Mordedura de Cão na Face: Profilaxia e Manejo Clínico
HIS - Hospital Infantil Sabará (SP) — Prova 2025
Enunciado
Menina, de 15 anos de idade, encontra-se de férias na casa dos tios na cidade de São Paulo e foi mordida na face pelo cachorro da prima há aproximadamente 6 horas. O ferimento é puntiforme, mas aparentemente profundo. O cachorro está bem e permanece na casa onde ocorreu o acidente. Os tios da paciente lavaram o ferimento com água e sabão e a levaram ao pronto-socorro para saber o que deveria ser feito. A paciente apresenta deficiência de G6PD e alergia grave, com anafilaxia a amoxicilina.

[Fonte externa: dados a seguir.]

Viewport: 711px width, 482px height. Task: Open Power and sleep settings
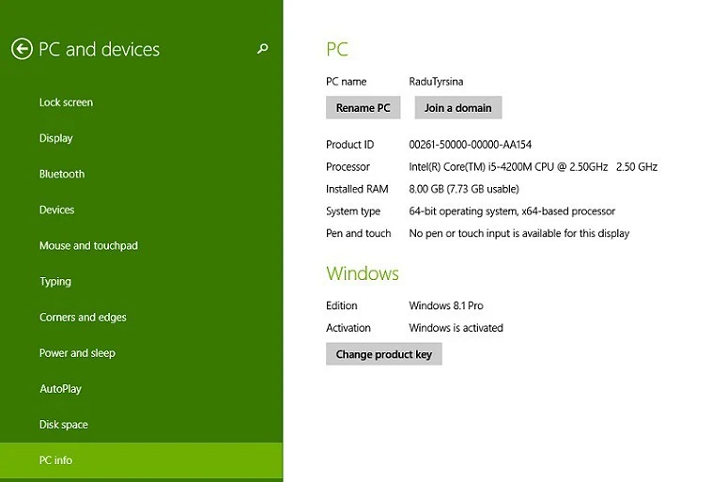coord(77,353)
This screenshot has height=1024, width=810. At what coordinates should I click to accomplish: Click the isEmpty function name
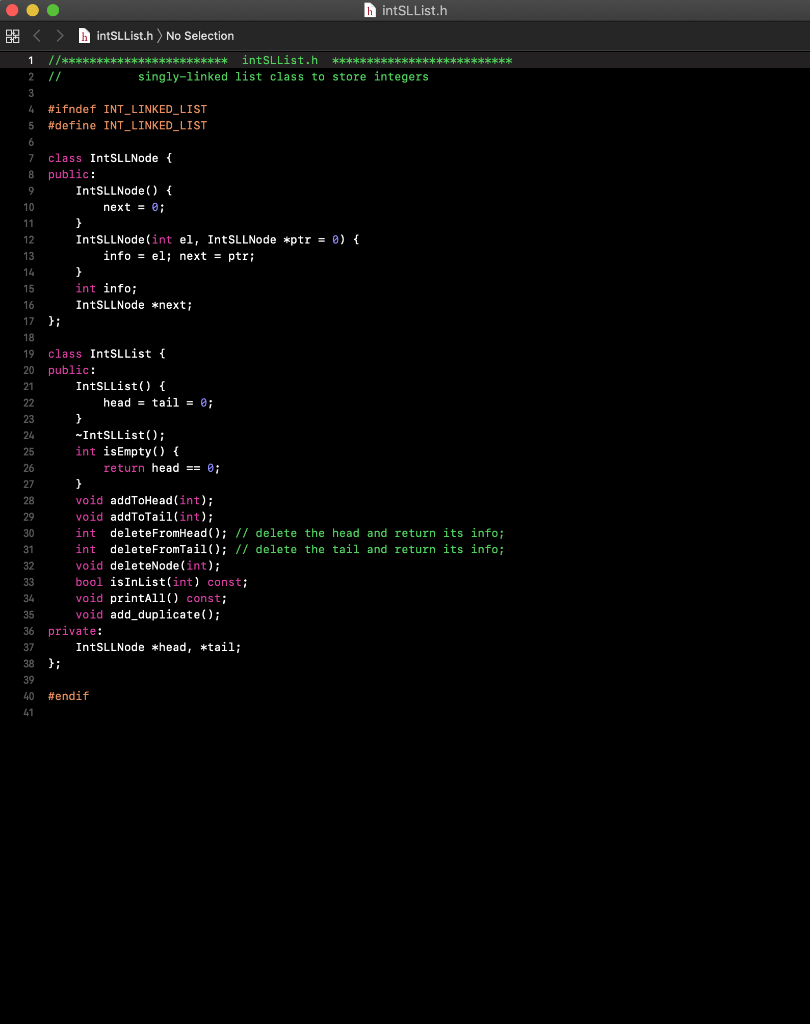pos(127,451)
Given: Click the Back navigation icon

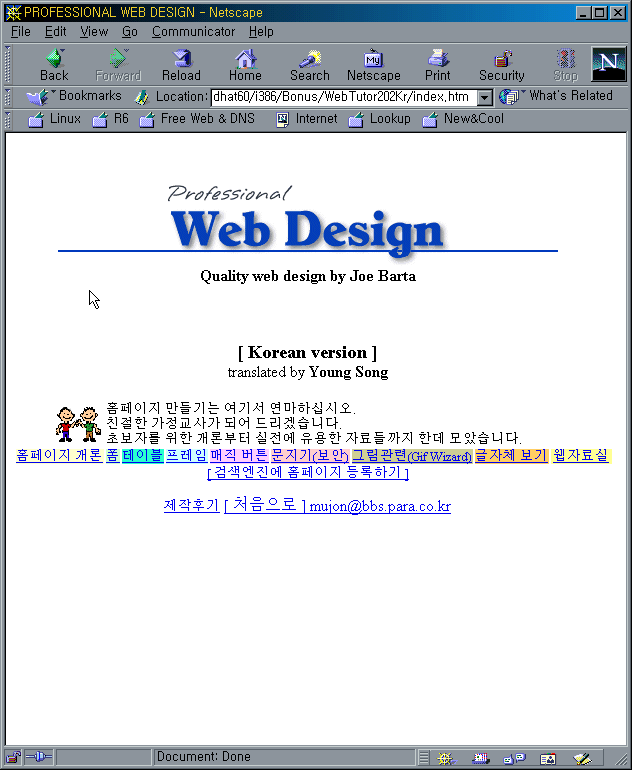Looking at the screenshot, I should pyautogui.click(x=54, y=65).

Ela não sabe dizer se o cartão vacinal está atualizado, mas relata que não é vacinada há pelo menos 3 anos.
Qual é a conduta correta para esta paciente?
Alternativas
A) Realizar dose de vacina antitetânica e iniciar antibioticoterapia; uma escolha possível é a associação de levofloxacina e clindamicina.
B) Como ferimento é grave, deve-se iniciar a vacinação para raiva, independentemente do cão ser observável ou não.

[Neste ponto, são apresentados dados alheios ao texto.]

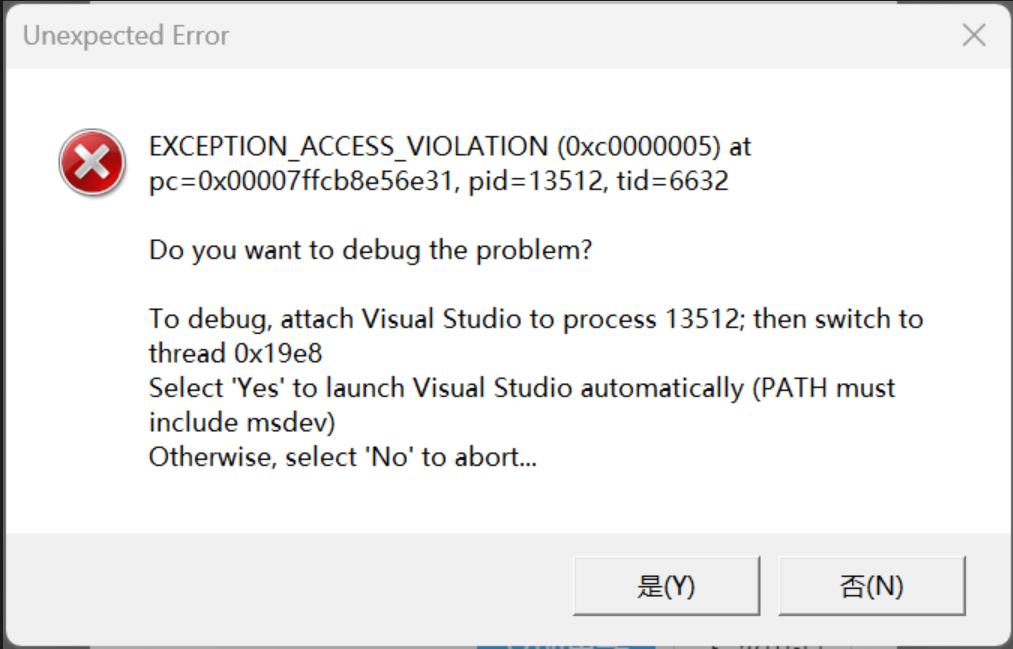The image size is (1013, 649).
Task: Click "Do you want to debug the problem?"
Action: 371,250
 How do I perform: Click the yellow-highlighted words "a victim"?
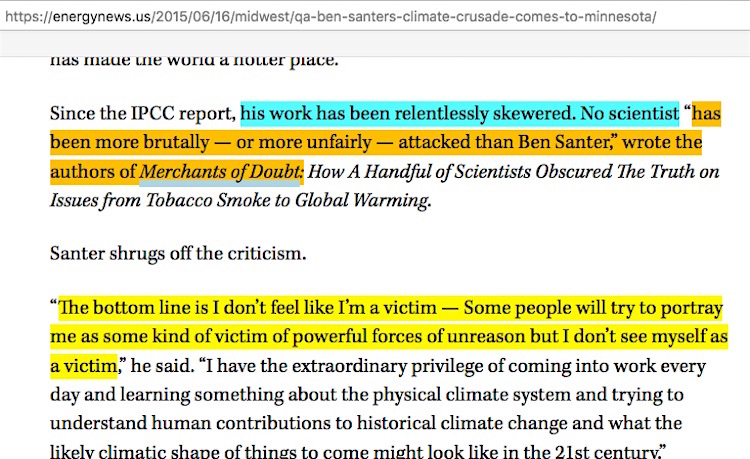(x=84, y=366)
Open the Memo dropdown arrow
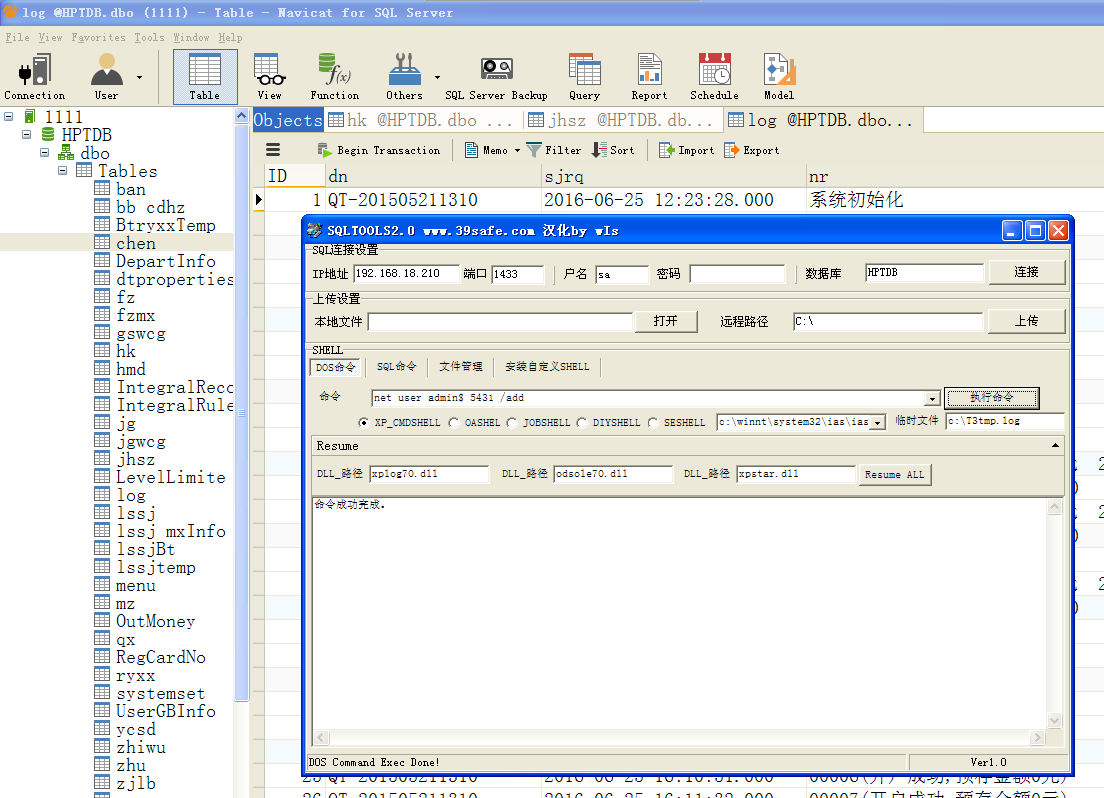The height and width of the screenshot is (798, 1104). pos(517,151)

C) Como o ferimento é grave, é necessária a vacinação com 0, 3, 7 e 14 dias e realização de infiltração de soro antirrábico no ferimento.
D) Deve-se realizar nova limpeza de ferimento e, dado a alergia a amoxicilina, iniciar antibioticoterapia profilática com sulfametoxazol-trimetoprima.
E) Não há indicação de antibiótico profilático. Caso a paciente evolua com sinais de celulite, deve-se iniciar cefalexina 50mg/kg/dia.